Instead, she will take a role as Mr. Carney’s special representative to Ukraine, which for Canadians is a popular cause. Ms. Freeland, a Ukrainian-Canadian, has long been the driving force behind the Liberal government’s commitment to Ukraine.

But she’s not quite leaving. She is sticking around as an MP for University-Rosedale, at least for now. Apparently, this is not the time for a by-election, even in a safe Liberal seat in Toronto.

Perhaps that’s because Ms. Freeland is not the only ghost of Liberal governments past knocking around the halls of Parliament.

The Globe and Mail reported earlier this month that Mr. Carney is considering appointing two former cabinet ministers in Mr. Trudeau’s government to senior diplomatic posts. It’s a good bet that the eventual by-election for Ms. Freeland’s Toronto seat will be one of a batch, an opportunity to bring in fresh blood, and possibly new ministers.

It was telling whom Mr. Carney tapped to take on Ms. Freeland’s two cabinet roles on an interim basis: Dominic LeBlanc, the lead minister on Canada-U.S. trade, and Government House Leader Steven MacKinnon.

Apart from Natural Resources Minister Tim Hodgson, an old friend of the Prime Minister’s, Mr. LeBlanc and Mr. MacKinnon seem to be the only ministers in whom Mr. Carney has solid confidence. The PM is said to be frustrated with many around him.

There have already been two Mark Carney cabinets, one named in March after he became Prime Minister and a second in May after the Liberals won the spring election. They were mostly made from Mr. Trudeau’s team, however. There hadn’t been a lot of time to recruit new Liberal candidates.

Now Mr. Carney can make some opportunities to recruit. And to redesign the cabinet with more ministers that fit his mould.

For Ms. Freeland, at any rate, there wasn’t room for more in Canadian politics.

As chief trade negotiator during Mr. Trump’s first term, she played a major role in reaching a deal that for Canada was only a modest weakening of the North American free-trade agreement. But her most consequential legacy is likely to be the subsidized child-care policy she championed both as social program and economic-growth policy.

She was easily the second-most prominent figure of Justin Trudeau’s tenure but took the fatal step that ended it: As journalists gathered to read her fall economic statement last December, she instead posted a letter of resignation that criticized Mr.
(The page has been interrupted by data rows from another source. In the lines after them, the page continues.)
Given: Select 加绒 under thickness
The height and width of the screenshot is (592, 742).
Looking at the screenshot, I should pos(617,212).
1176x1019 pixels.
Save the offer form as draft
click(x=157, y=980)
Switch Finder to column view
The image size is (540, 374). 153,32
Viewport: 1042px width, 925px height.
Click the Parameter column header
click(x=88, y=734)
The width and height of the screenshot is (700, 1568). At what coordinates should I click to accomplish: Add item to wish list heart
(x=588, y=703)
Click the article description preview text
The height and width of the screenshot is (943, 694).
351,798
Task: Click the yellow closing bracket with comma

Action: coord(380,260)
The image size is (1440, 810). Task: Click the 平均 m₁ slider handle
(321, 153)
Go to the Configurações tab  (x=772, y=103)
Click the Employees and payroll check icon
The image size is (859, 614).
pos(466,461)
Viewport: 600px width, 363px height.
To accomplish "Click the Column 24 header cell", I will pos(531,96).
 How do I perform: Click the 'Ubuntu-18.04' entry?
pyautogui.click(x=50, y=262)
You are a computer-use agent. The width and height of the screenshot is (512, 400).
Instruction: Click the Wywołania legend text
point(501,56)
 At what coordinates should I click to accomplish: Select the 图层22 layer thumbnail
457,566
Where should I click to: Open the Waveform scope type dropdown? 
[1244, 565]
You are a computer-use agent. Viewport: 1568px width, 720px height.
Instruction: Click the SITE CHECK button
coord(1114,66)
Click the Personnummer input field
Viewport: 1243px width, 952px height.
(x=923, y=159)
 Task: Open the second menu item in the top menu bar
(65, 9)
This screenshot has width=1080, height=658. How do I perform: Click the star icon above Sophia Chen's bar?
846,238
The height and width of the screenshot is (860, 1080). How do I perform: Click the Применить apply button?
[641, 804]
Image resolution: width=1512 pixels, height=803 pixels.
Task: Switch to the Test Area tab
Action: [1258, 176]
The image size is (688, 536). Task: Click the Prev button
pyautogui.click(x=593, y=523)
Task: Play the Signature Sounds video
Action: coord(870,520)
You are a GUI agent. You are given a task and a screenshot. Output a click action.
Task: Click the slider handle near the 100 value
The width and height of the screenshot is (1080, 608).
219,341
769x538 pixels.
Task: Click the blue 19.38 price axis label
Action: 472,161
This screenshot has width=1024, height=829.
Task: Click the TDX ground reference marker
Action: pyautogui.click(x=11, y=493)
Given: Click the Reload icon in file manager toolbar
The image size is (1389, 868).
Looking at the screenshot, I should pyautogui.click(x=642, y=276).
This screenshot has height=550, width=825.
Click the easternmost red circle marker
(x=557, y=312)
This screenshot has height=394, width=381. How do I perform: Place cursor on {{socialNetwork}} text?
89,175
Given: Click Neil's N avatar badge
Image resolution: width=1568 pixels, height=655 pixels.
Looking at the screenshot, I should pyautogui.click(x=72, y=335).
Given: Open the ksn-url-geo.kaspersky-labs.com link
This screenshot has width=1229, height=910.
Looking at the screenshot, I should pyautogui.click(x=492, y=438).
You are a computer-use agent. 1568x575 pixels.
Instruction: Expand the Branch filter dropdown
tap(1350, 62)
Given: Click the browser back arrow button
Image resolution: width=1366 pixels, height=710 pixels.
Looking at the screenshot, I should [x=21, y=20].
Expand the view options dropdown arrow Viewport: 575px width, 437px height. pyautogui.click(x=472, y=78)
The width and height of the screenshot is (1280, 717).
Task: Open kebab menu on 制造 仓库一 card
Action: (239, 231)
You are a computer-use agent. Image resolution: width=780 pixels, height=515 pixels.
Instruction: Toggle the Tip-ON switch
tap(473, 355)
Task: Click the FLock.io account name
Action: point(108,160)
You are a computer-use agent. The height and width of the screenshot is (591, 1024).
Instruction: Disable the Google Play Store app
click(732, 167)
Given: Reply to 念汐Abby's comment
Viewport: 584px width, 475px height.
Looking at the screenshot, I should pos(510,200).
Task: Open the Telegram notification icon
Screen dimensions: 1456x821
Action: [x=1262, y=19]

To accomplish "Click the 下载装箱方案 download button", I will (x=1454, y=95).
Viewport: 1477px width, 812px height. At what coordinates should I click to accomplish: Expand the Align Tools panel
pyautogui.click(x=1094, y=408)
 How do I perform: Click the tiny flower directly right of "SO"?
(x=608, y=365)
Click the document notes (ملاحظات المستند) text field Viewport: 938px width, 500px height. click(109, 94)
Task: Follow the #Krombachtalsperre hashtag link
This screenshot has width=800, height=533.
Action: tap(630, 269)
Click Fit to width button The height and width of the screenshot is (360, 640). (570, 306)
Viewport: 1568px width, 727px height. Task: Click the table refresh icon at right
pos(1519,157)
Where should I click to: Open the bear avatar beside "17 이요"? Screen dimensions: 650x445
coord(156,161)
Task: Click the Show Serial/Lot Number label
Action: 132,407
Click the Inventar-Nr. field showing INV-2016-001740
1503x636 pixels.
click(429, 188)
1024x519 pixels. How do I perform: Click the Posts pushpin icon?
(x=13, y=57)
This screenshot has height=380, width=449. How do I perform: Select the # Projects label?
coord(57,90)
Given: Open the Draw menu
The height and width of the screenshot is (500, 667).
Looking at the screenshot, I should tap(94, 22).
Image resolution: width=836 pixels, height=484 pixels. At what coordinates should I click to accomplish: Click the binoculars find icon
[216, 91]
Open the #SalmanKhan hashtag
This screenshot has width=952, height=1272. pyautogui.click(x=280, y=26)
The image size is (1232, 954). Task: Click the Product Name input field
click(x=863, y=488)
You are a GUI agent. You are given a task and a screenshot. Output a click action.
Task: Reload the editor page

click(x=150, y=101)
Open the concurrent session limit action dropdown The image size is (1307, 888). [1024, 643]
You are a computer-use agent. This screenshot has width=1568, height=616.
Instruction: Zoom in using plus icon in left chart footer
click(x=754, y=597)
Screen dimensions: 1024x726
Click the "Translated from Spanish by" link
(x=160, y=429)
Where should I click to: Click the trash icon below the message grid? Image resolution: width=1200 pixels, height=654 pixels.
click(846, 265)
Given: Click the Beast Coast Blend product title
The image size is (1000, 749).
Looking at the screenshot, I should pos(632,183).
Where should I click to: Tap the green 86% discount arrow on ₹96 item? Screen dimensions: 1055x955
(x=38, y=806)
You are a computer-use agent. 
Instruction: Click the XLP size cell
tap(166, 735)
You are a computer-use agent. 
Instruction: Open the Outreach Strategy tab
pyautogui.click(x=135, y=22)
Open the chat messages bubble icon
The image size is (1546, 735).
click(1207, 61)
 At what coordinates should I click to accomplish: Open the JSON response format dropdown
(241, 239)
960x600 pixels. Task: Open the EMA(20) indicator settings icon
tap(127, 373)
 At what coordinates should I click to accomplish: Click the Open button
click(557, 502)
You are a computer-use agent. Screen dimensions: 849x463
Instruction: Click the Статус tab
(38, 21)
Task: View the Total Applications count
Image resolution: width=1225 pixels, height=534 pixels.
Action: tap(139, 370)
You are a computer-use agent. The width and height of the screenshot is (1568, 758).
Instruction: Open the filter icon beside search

Trudeau for insisting on unserious economic policies.

Even among Liberals, she mostly won kudos for landing that sudden mortal blow to Mr. Trudeau’s premiership. Most thought it past due. Yet that didn’t help her in the Liberal leadership race that followed, a race that was in large part about turning the page on Mr. Trudeau. His long-serving deputy was never going to represent change.

That was Mr. Carney’s problem, too. He couldn’t place Ms. Freeland at the centre. In a new role, she found an elegant way out.